Health Education: Protecting Youth, Promoting Learning
In Massachusetts today, some public schools districts provide excellent health education, while others offer little to no teaching on this subject. Yet research shows that medically accurate, age-appropriate health education helps young people to stay healthy – which can only enhance their ability to learn (1). When it comes to relationships and sex, these programs teach the benefits of abstinence while also providing vital information on contraception and prevention of pregnancy and disease. This is especially critical to improving educational achievement, given that teen pregnancy is the leading cause of drop out among young women (2). These curricula also cover such critical topics as nutrition, mental health, safety, substance abuse, and violence prevention. In 1993, the Massachusetts Supreme Judicial Court ruled that the Commonwealth must provide an adequate education for those enrolled in the public schools. It further defined "adequacy" by requiring that students possess specific capabilities, including "sufficient self-knowledge and knowledge of his or her mental and physical wellness" (2).
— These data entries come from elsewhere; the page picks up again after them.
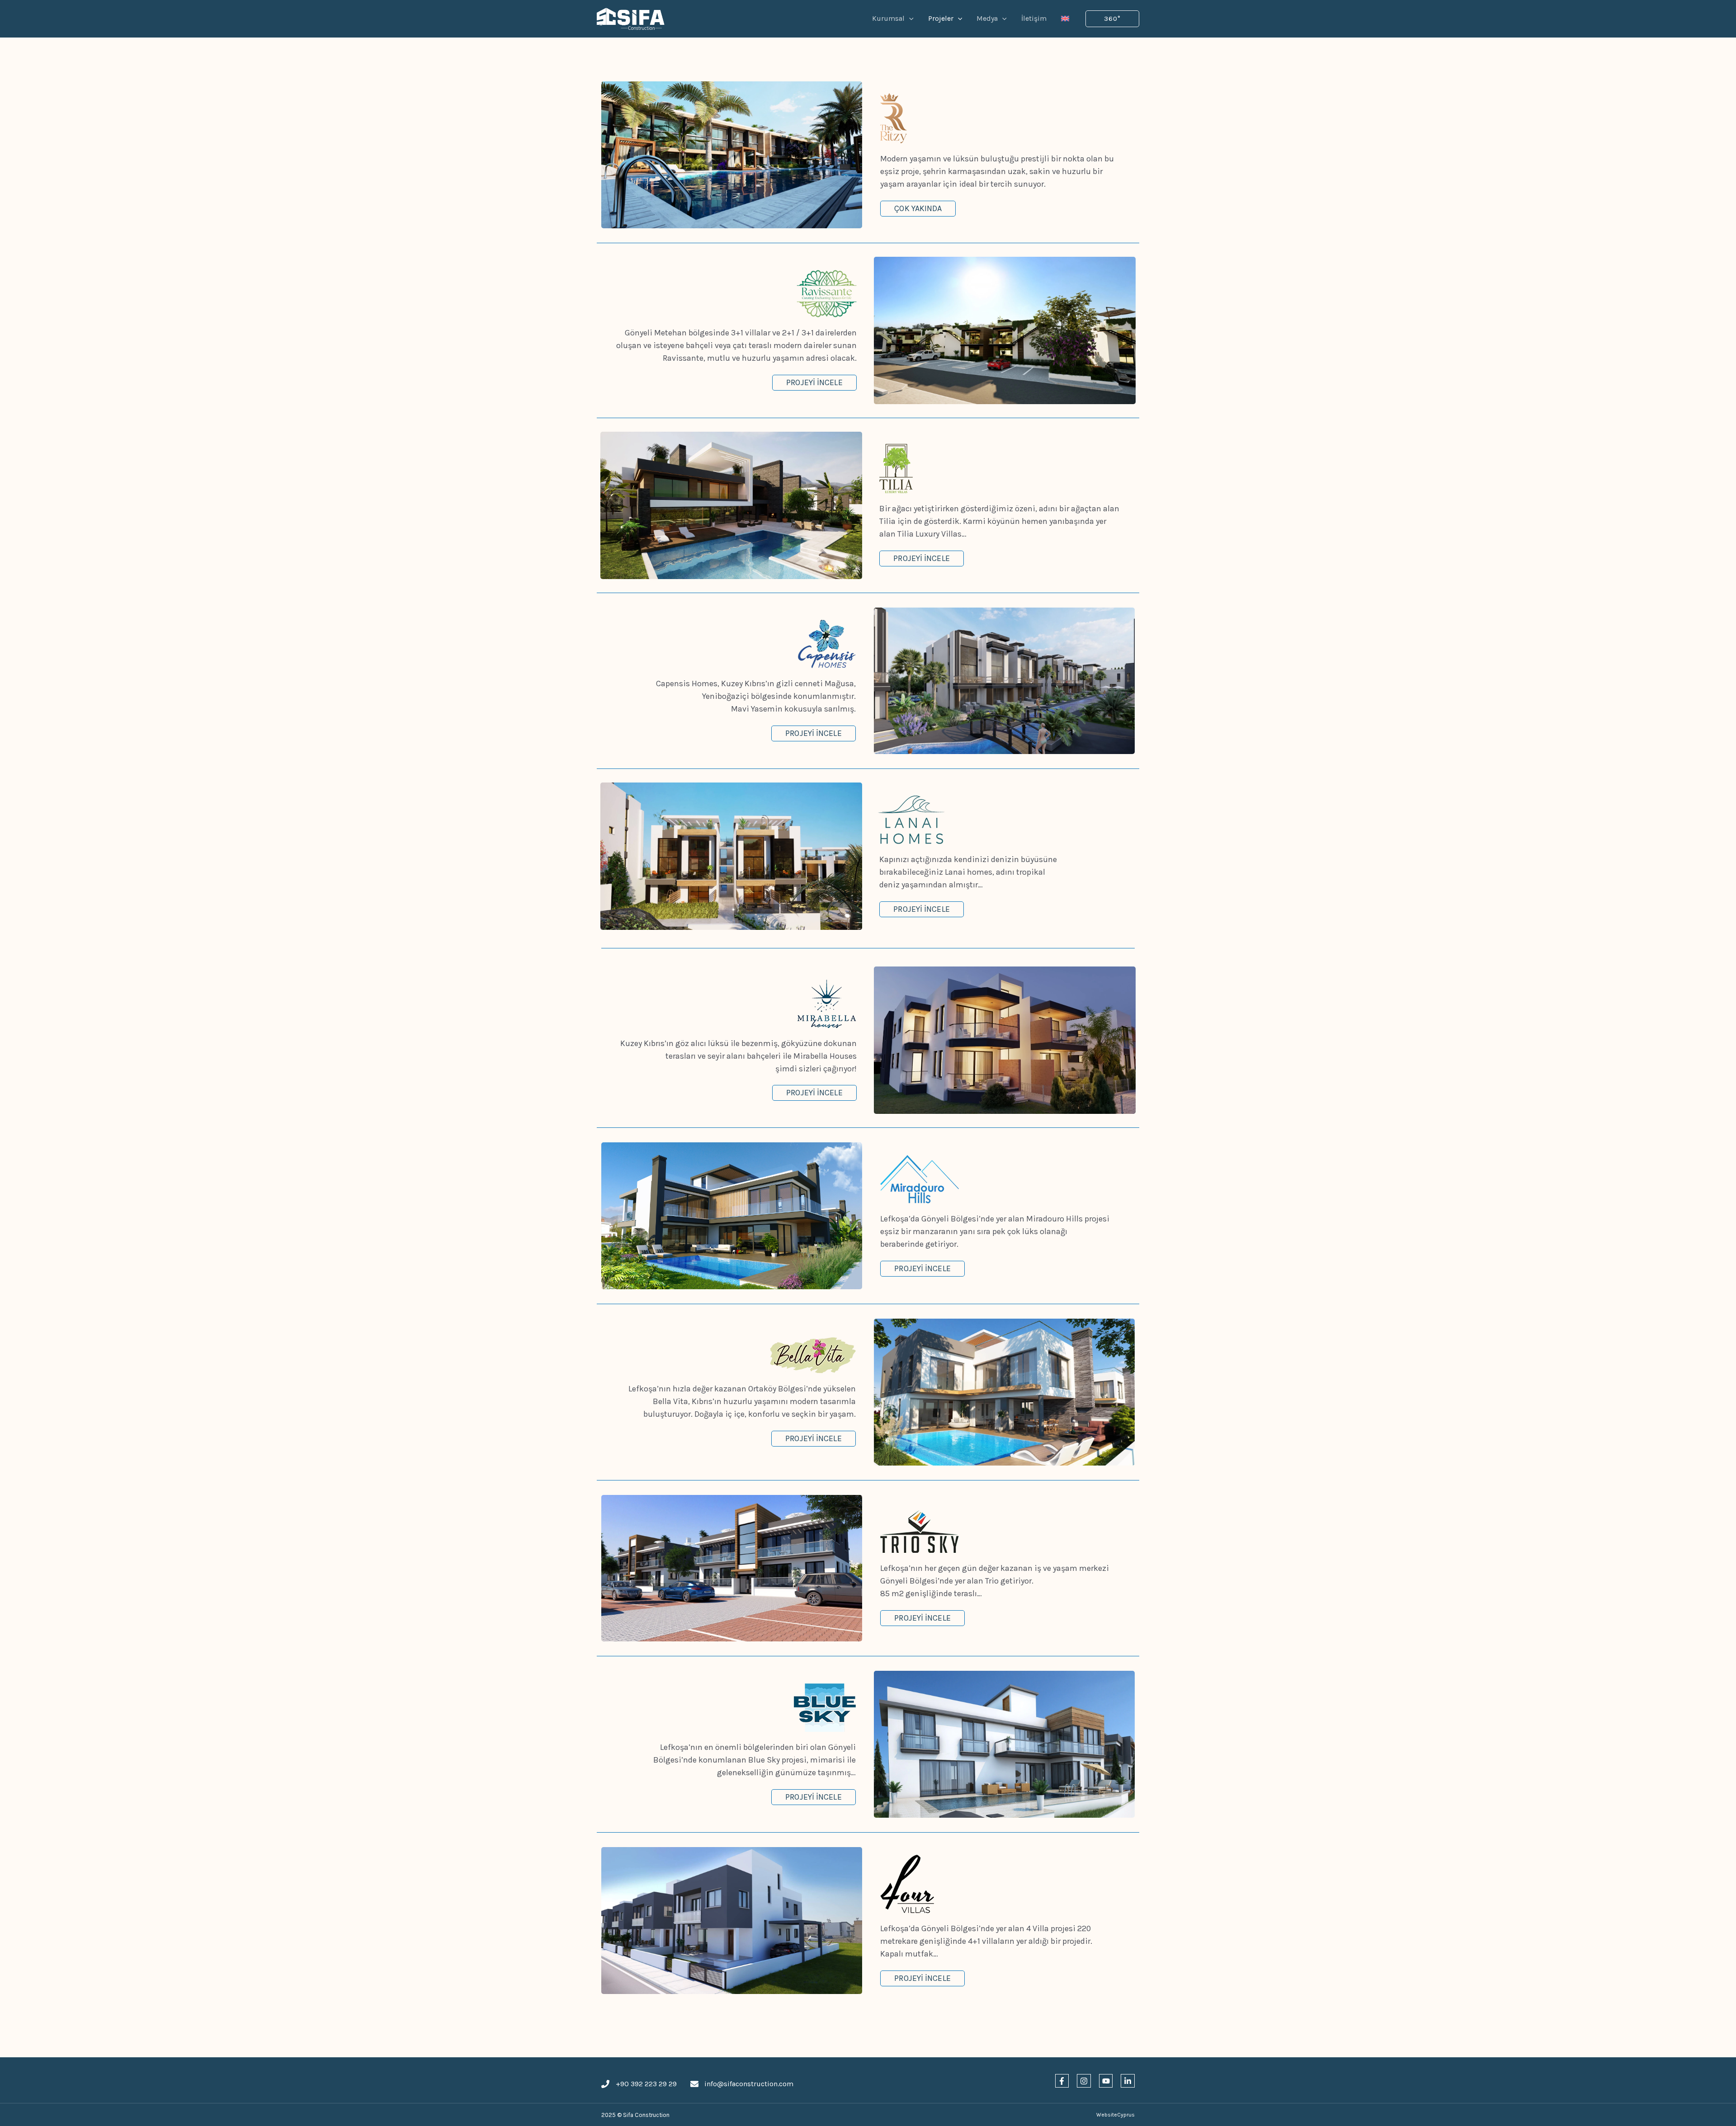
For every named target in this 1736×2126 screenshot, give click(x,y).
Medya (987, 18)
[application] (909, 18)
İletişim (1034, 18)
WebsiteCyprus (1115, 2115)
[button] (1112, 18)
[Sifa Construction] (631, 17)
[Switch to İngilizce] (1065, 18)
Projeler (940, 18)
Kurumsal (888, 18)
In response to this ruling, the Massachusetts Department of Elementary and Secondary Education (DESE, formerly the Department of Education or DOE) created a science-based health education framework (3). Yet, to this day, little is known about the extent to which school districts are incorporating these subjects into the classroom. To identify the current gaps in health education across the Commonwealth, NARAL Pro-Choice Massachusetts supports An Act Relative to Providing Health Education in Schools (H.402). Sponsored by Senator Harriette Chandler and Representative Alice Wolf, this bill would direct DESE to conduct a statewide study on the provision of health education by each school district and each charter school in the Commonwealth. In March 2010, the Joint Committee on Education gave this measure a favorable report. (This bill, when originally filed as H.3434/S.218, would have also added age-appropriate, medically accurate health education – including sex education – to the core subjects for Massachusetts public schools and restated Massachusetts law requiring schools to have a parental notification policy and allow parents to exempt their children from any portion of the curriculum.) Updated March 2010
Notes 2. McDuffy v. Secretary of the Executive Office of Education, 415 Mass. 545, 618 (1993). 3. The current standards, last updated in 1999, provide instruction in the areas of: growth and physical development, physical activity and fitness, violence prevention, nutrition, reproduction/sexuality, mental health, family life, interpersonal relationships, disease prevention and control, safety and injury prevention, tobacco, alcohol, and other substance use/abuse prevention, consumer health and resource management, ecological health, and community and public health.